The reason why that doesn't work is because the block definition doesn't have a method for GetConstantAttributes. You would have to step through the block definition and find the attribute you are looking for. Something like

(vlax-for blk (vla-get-Blocks Doc)
(if (equal 0 (vl-string-search "*U" (vla-get-Name blk)))
(vlax-for obj blk
(if (= (vla-get-ObjectName ojb) "AcDbAttributeDefinition")
... do your stuff here.. check to make sure it is constant, which I don't know off hand ...
)
)
)
)

Hope that helps.
Message 12 of 19
Anonymous
in reply to: Anonymous

Thanks, Tim. But...

(vlax-for obj blk
(if (= (vla-get-ObjectName ojb) "AcDbAttributeDefinition")
(princ "."))); < test ;

returns "error: bad argument type: VLA-OBJECT nil".

Any clues...?

S
Message 13 of 19
Anonymous
in reply to: Anonymous

Look at the 'if' line.


Hint: Typo. (sorry as it was mine)
Message 14 of 19
Anonymous
in reply to: Anonymous

I knew that!

Thanks,

S
Message 15 of 19
Anonymous
in reply to: Anonymous

You're welcome Scott.
Message 16 of 19
Anonymous
in reply to: Anonymous

Ok, Tim, just one quickie...

I'm happily plodding though my block entities like a pig in... well, once I've changed my text contents how do I 'refresh' my block?
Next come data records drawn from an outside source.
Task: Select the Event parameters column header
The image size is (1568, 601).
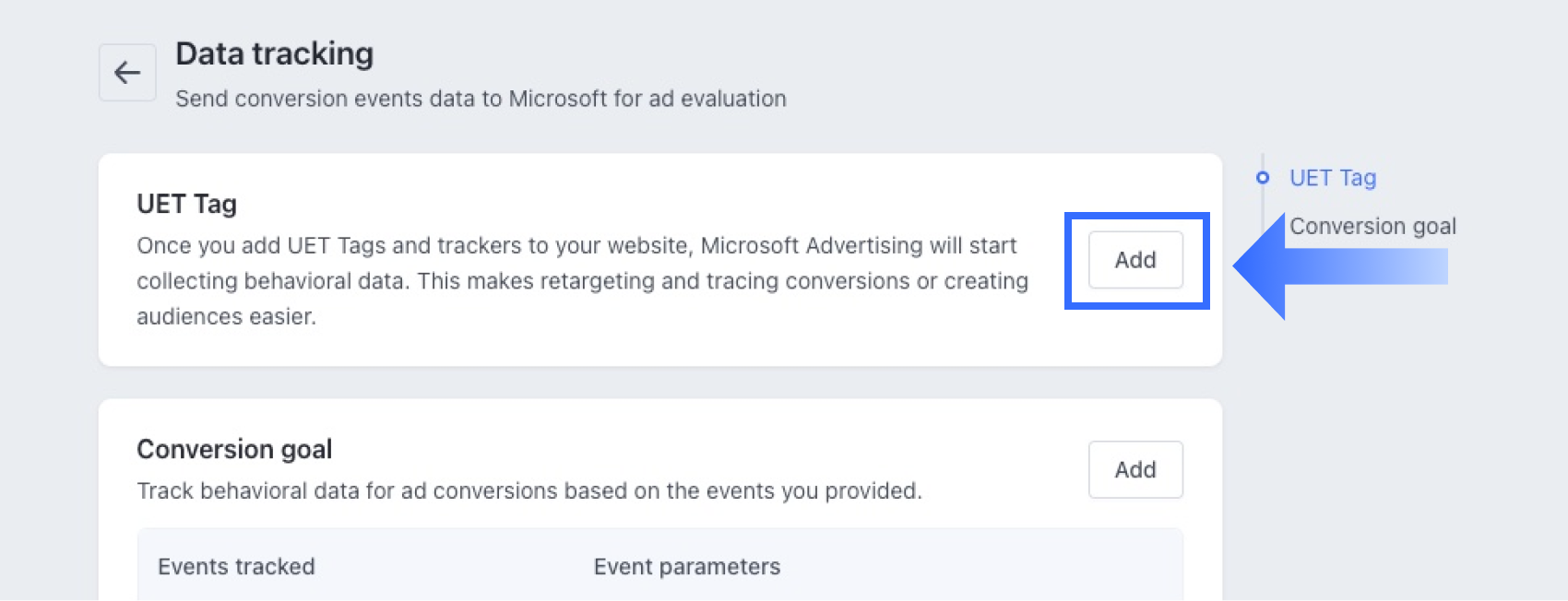Action: tap(687, 567)
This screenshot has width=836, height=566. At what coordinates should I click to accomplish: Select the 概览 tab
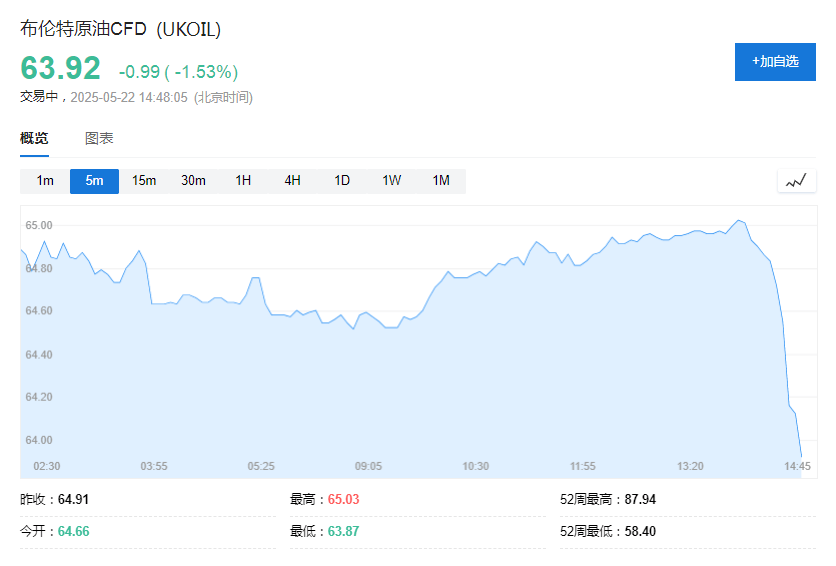pyautogui.click(x=34, y=139)
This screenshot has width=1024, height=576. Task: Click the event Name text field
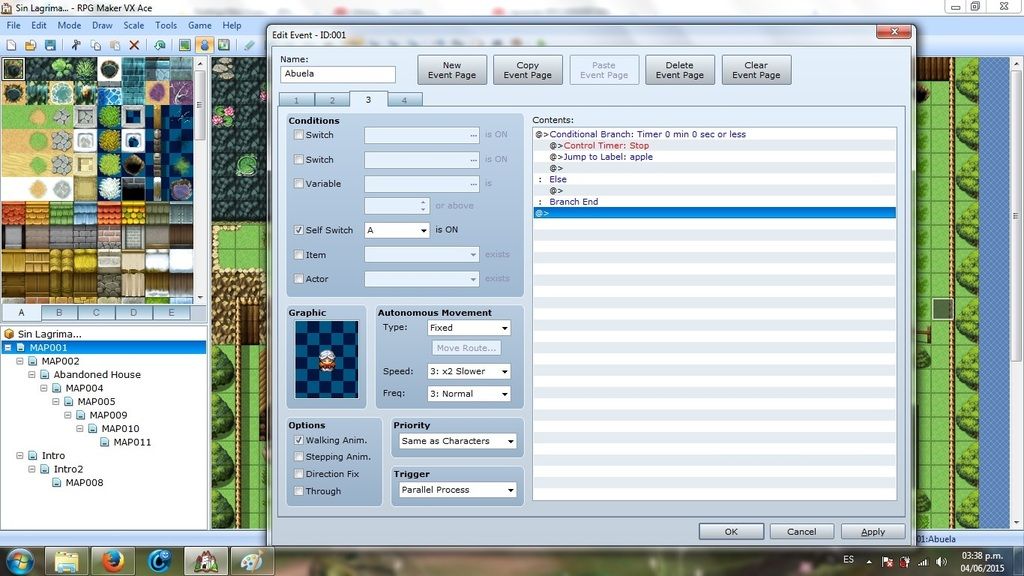[x=338, y=74]
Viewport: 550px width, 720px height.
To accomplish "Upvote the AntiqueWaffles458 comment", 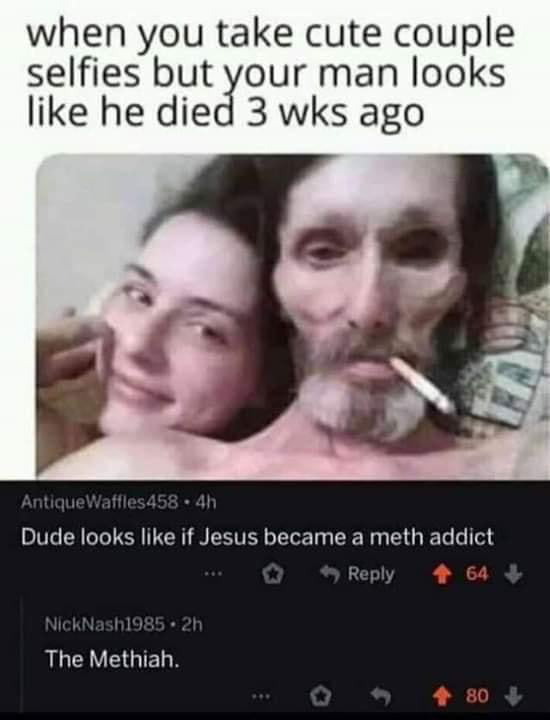I will 443,574.
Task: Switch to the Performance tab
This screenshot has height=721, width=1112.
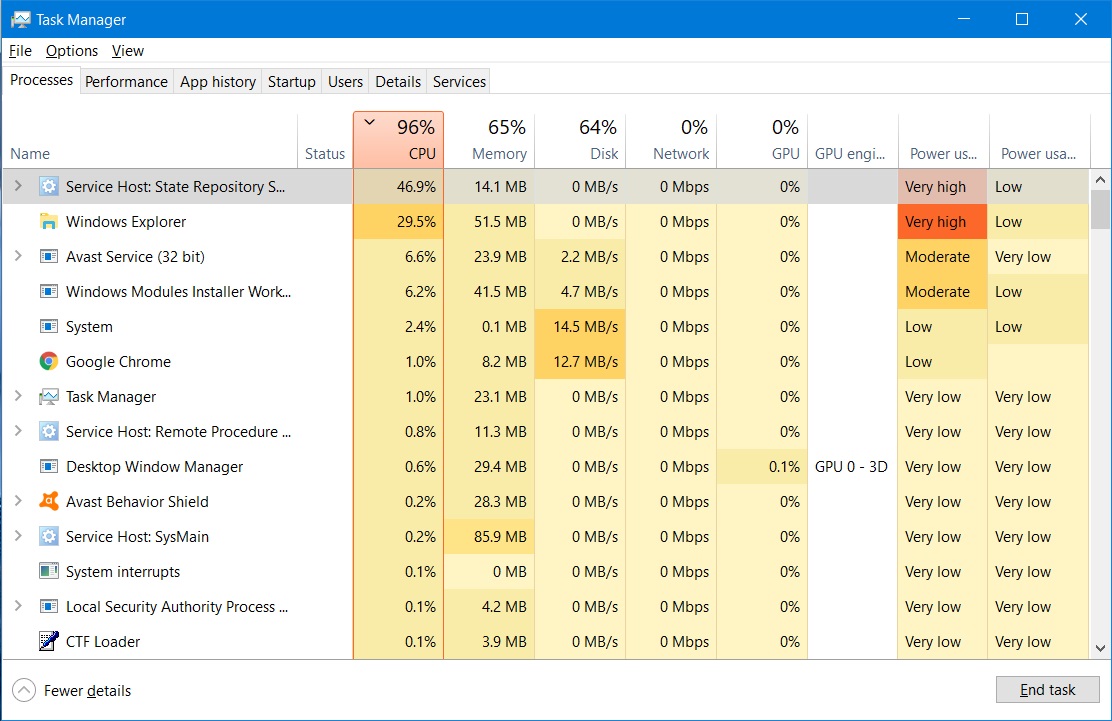Action: click(126, 81)
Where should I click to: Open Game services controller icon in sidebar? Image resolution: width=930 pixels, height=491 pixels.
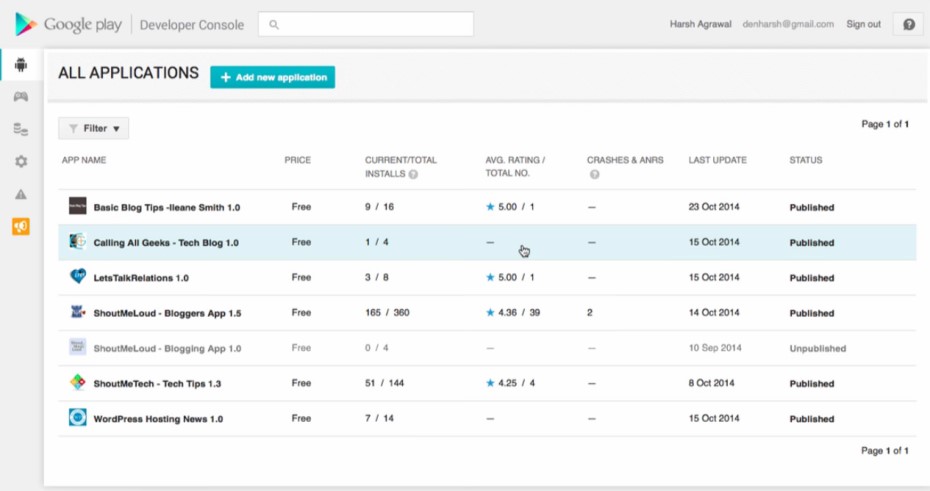[21, 97]
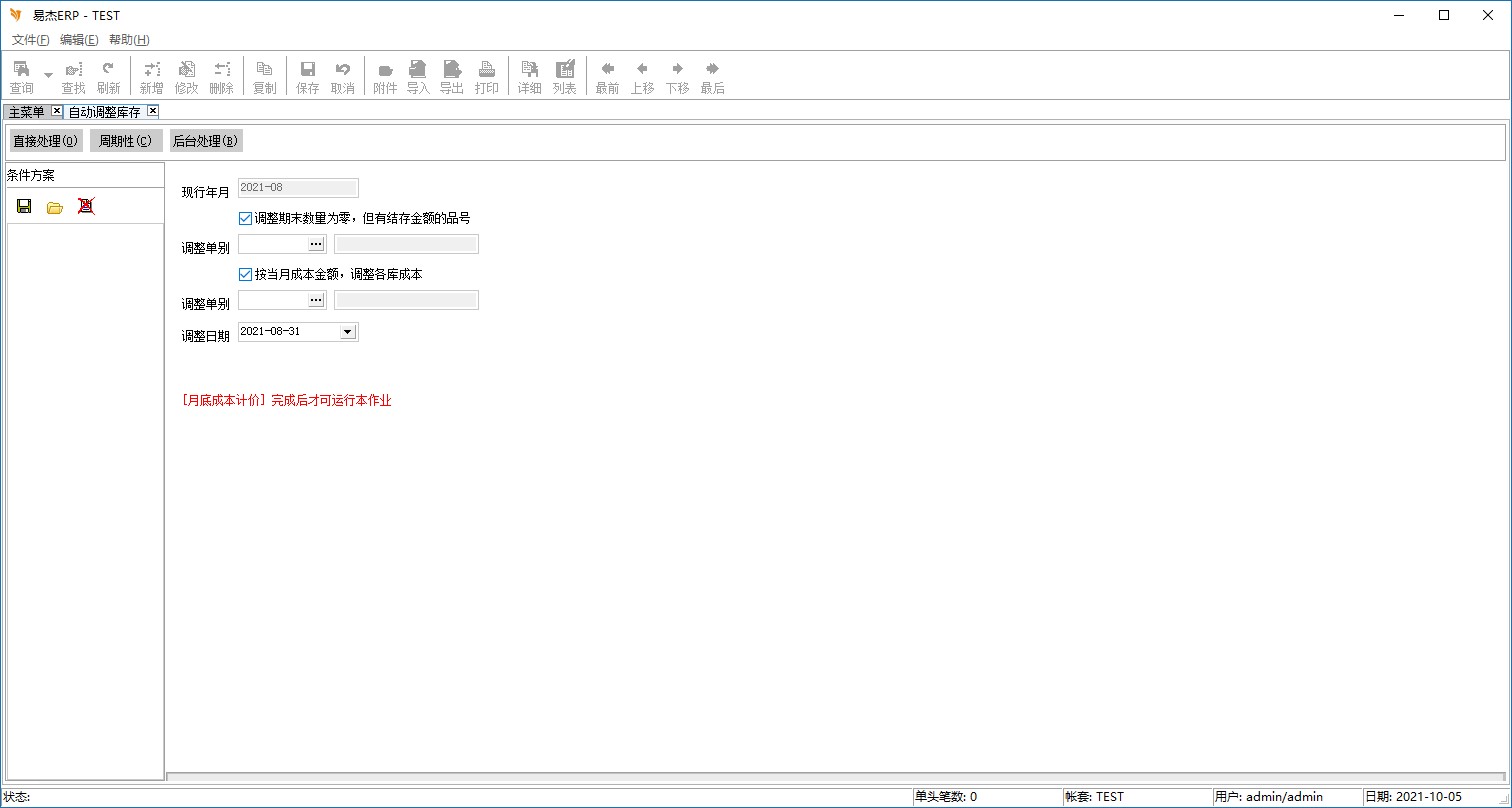Select the 打印 print toolbar icon
This screenshot has width=1512, height=808.
[487, 77]
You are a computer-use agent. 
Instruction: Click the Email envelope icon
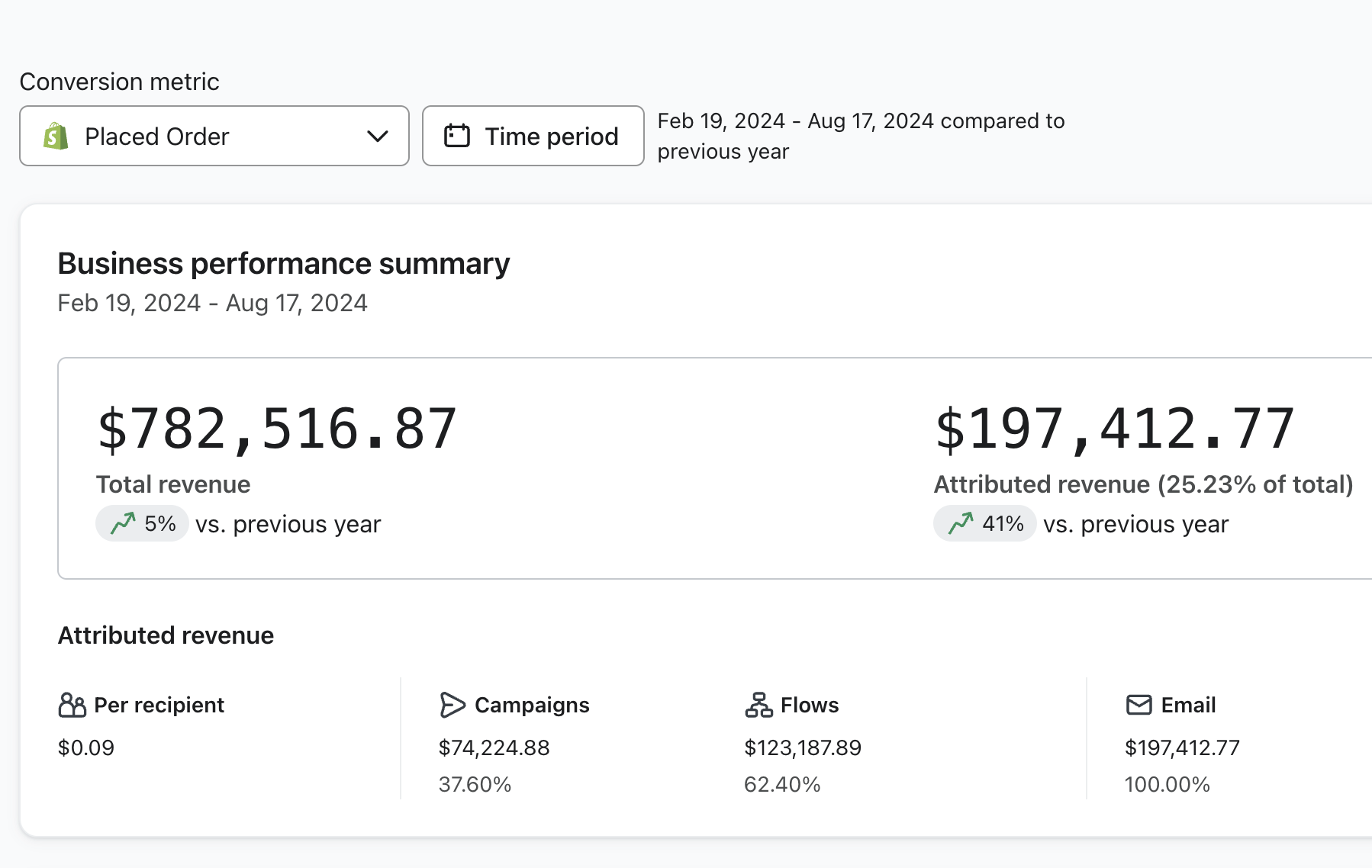click(x=1139, y=705)
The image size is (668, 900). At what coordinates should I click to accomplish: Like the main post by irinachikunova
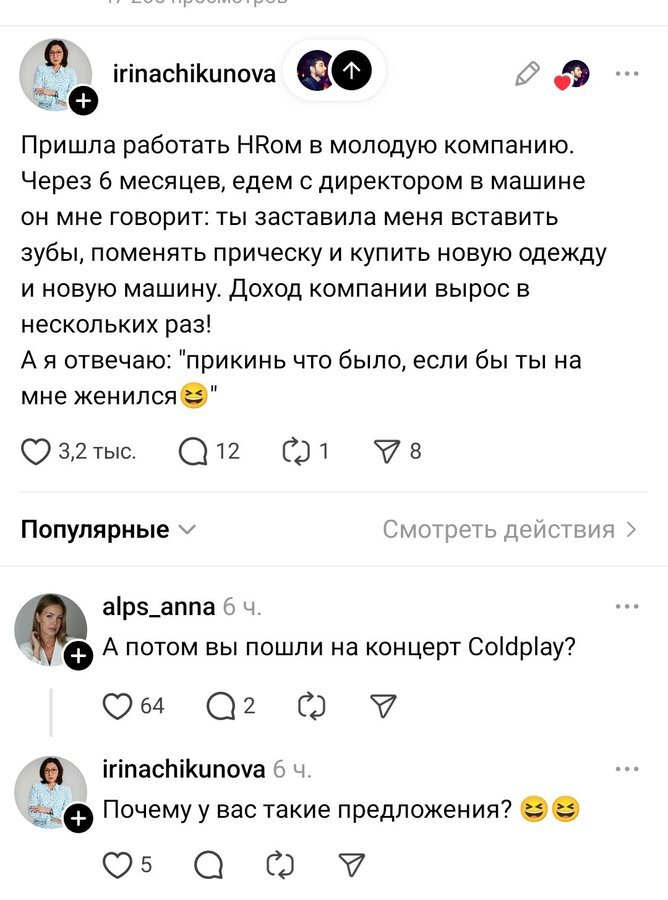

I promise this is the last one...

S
Message 17 of 19
Anonymous
in reply to: Anonymous

The block should refresh on it's own, but if it is the current drawing, and the text doesn't show that it has changed, then you can use the Regen method of the Document object with the parameter of acActiveViewport, so in code

(vla-Regen ActDoc acActiveViewport)
Message 18 of 19
Anonymous
in reply to: Anonymous

wrote in message news:5839861@discussion.autodesk.com...
The block should refresh on it's own, but if it is the current drawing, and
the text doesn't show that it has changed, then you can use the Regen method
of the Document object with the parameter of acActiveViewport, so in code

(vla-Regen ActDoc acActiveViewport)

if you change an attrib, refreshing the blockref doesn't update the att info
(unfortunately) but you can update the att obj if you want to avoid a total
regen as above...which is overkill just to update the att of course.
:-)
mark
Message 19 of 19
Anonymous
in reply to: Anonymous

Thanks, Mark & Tim,

Now I know where and how to look it works like a charm.